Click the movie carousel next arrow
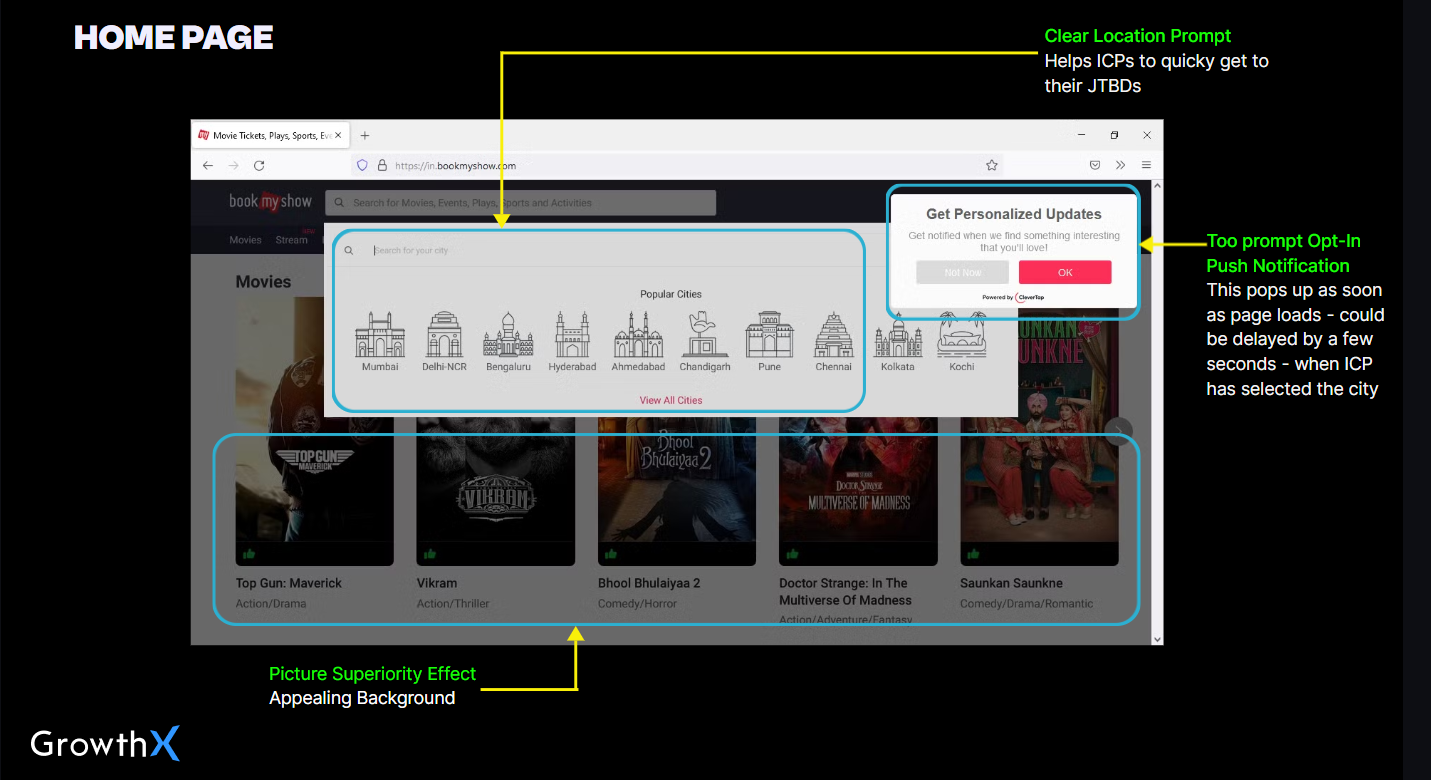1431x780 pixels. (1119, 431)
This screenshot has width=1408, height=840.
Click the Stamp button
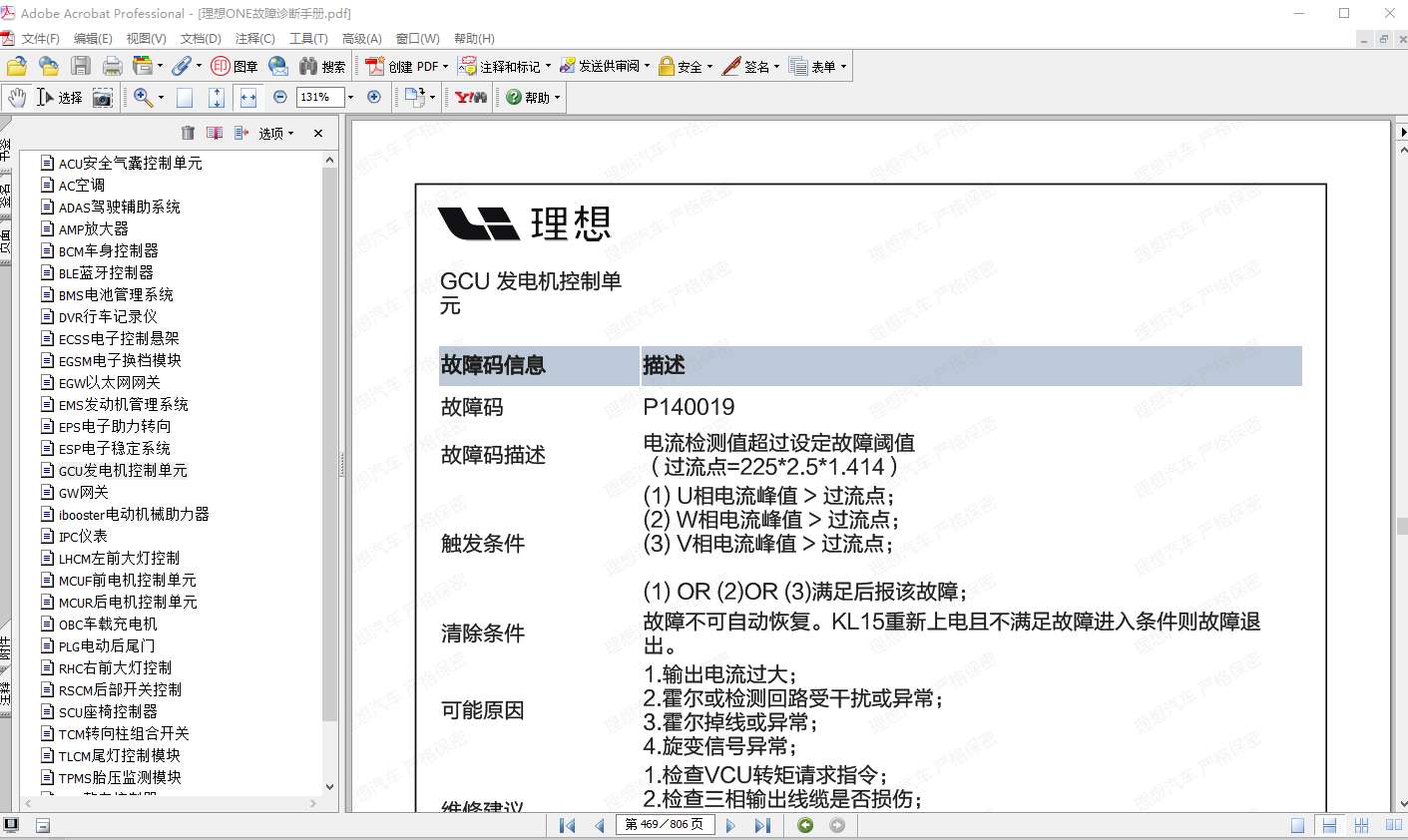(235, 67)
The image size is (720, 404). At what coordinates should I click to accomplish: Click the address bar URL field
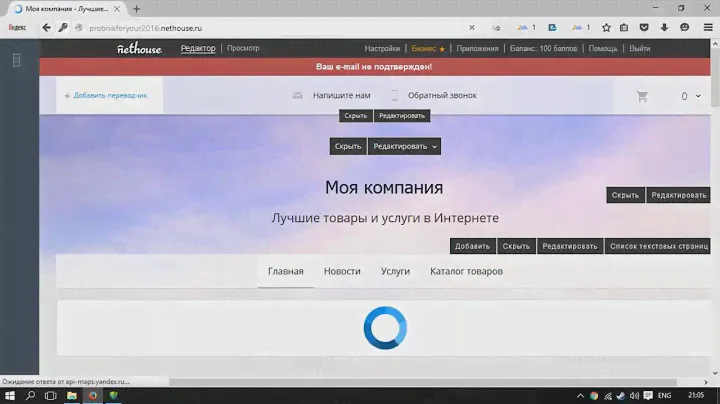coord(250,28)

┄┄┄┄┄┄┄┄┄┄┄┄┄┄┄┄┄┄┄┄

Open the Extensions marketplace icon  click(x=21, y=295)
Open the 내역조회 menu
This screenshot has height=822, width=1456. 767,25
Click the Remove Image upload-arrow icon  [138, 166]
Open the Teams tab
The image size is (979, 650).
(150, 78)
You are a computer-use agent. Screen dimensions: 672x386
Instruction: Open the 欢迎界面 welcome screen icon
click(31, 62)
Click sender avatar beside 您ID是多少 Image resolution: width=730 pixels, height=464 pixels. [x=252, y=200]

┄┄┄┄┄┄┄┄┄┄┄┄┄┄┄┄┄┄┄┄

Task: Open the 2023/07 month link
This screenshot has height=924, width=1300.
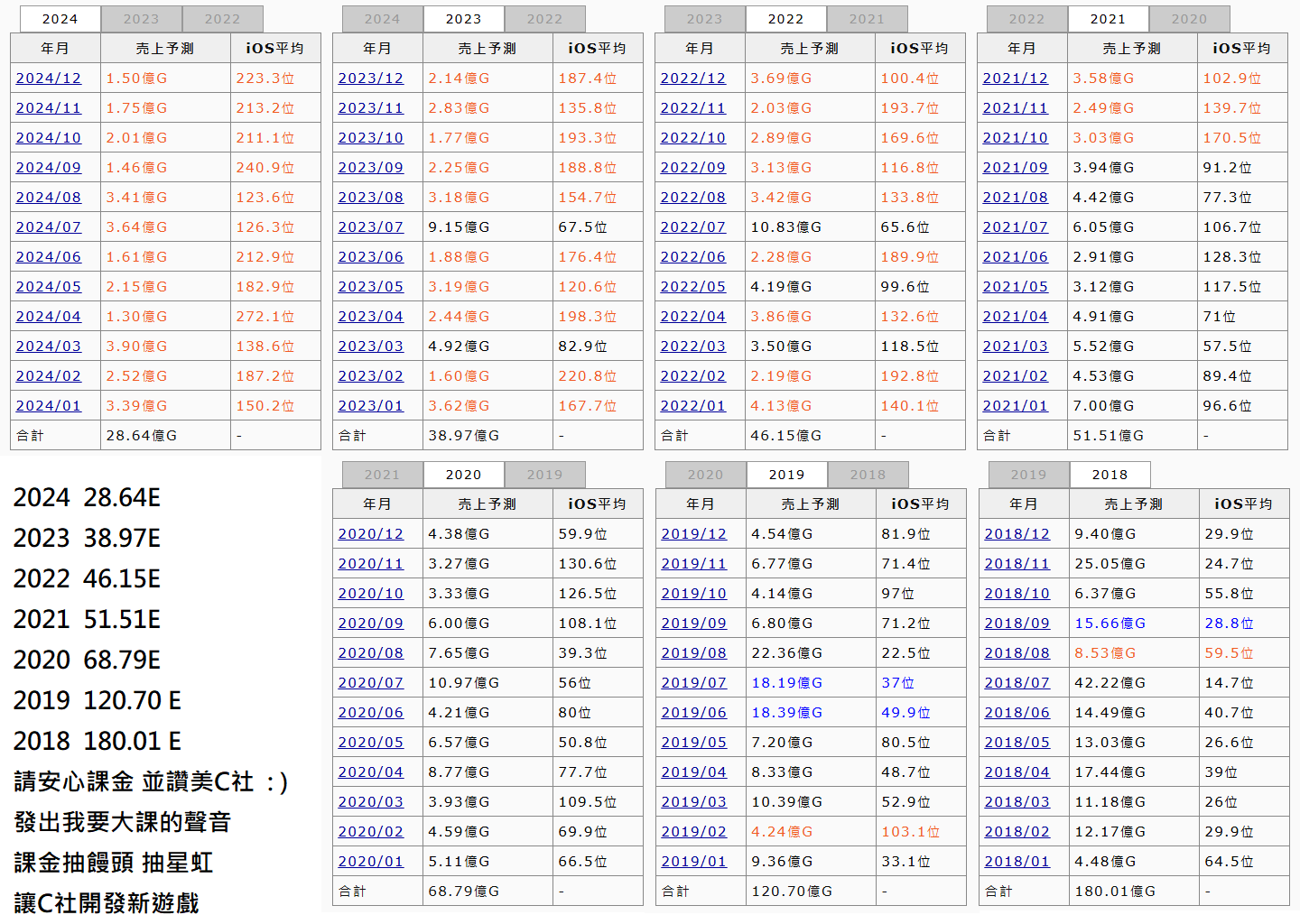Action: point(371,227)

┄┄┄┄┄┄┄┄┄┄┄┄┄┄┄┄┄┄┄┄

To do:
Find where the line with "Instruction: Open the" sits in the material above, then copy exactly from it through the line with "Click sender avatar". Add no other line.

Response to the exercise:
Instruction: Open the 欢迎界面 welcome screen icon
click(31, 62)
Click sender avatar beside 您ID是多少 Image resolution: width=730 pixels, height=464 pixels. [x=252, y=200]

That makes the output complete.